Wednesday 27 May 2015

Movie Review: Love Is A Many-Splendored Thing (1955)


A Hong Kong-set post-war romantic drama, Love Is A Many-Splendored Thing has a few good ideas about multi-racial relationships, but also gets bogged down in a generally unimaginative script.

In Hong Kong of 1949, Dr. Han Suyin (Jennifer Jones) is a prominent Eurasian doctor working at a busy hospital. A widow, Suyin has decided not to get involved in any further romantic relationships. But then she meets American foreign correspondent Mark Elliott (William Holden), who openly admits to being married but estranged from his Singapore-based wife. Mark is persistent in his pursuit of Suyin, and gradually she grows attached to him.

After several dates they become a couple, despite the wagging tongues of Hong Kong's social elites. Suyin questions whether a Eurasian woman can ever be accepted as the partner of an American man, and after an argument abruptly travels to China to reconnect with her family elders. Mark does not give up and proposes marriage, but complications await in the form of securing a divorce from his wife, while the eruption of the Korean War adds another obstacle to happiness.

Directed by Henry King as an adaptation of the autobiographical novel by Han Suyin, Love Is A Many-Splendored Thing is traditional romance with all the expected impediments. Suyin and Mark have different ethnicities and backgrounds, he is married, she is widowed and happy to remain unattached, and her traditional family is uncomfortable with a modern, cosmopolitan union.

The more original aspects of the film revolve around Suyin forging ahead with establishing a strong identity unencumbered by her mixed heritage, and resolutely ignoring those who wish to believe that a Eurasian woman cannot be a respected doctor or the lover of an American man. The Hong Kong backdrop, with many scenes filmed on location, and the rumblings of the communist revolution in nearby China, also add some interest.

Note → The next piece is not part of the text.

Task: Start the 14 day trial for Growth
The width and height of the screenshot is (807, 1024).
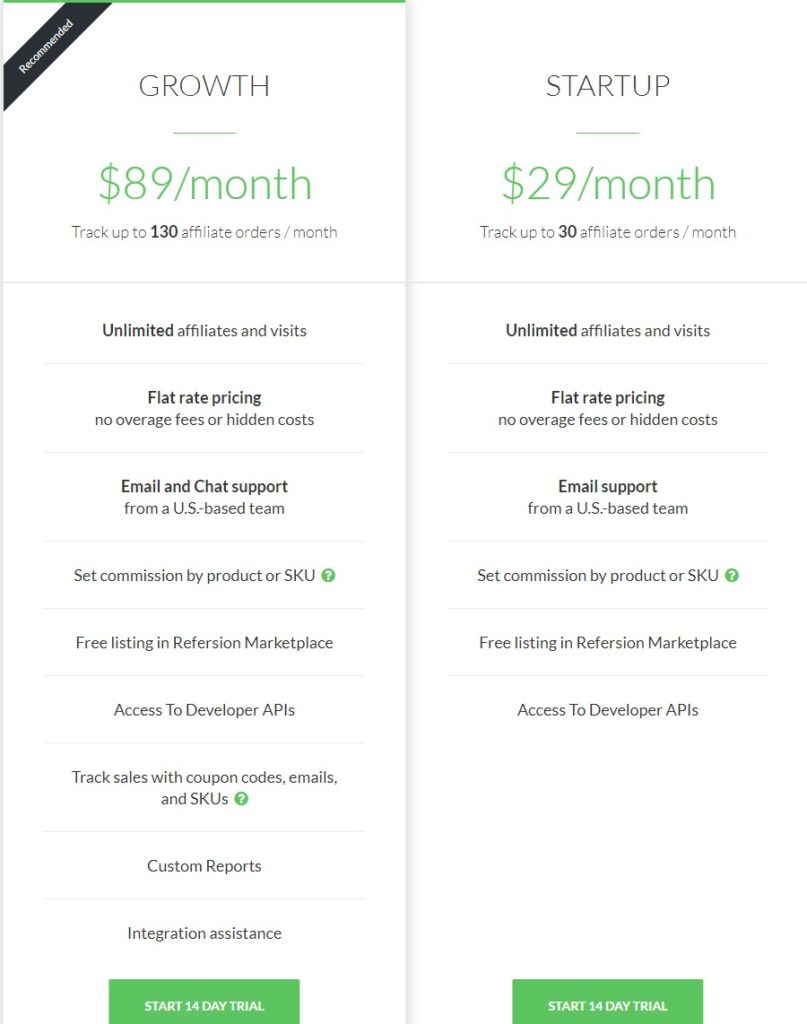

But otherwise, the film trundles along fairly slowly, the romance taking its time to ignite and then simmering quietly. The script singularly focuses on Suyin and Mark, and they are front and centre and almost alone in every scene, creating a rather claustrophobic environment with no relief from the travails of two people. There are very few supporting characters, with Isobel Elsom as the insufferable local society gossip Adeline Palmer-Jones the most prominent.

William Holden and Jennifer Jones apparently could not stand each other while filming, but on the screen they generate sufficient chemistry to make for believable lovers. With so little else going on the two stars had to be good to make the movie tolerable, and they do make the best of their characters.

Less helpful is a suffocatingly overcooked music score that explodes into unnecessary flourishes at every opportunity, and deploys the strings of the title song seemingly every 90 seconds. Love Is A Many-Splendored Thing is passionate enough but also suffers from the creative clumsiness evident in its title.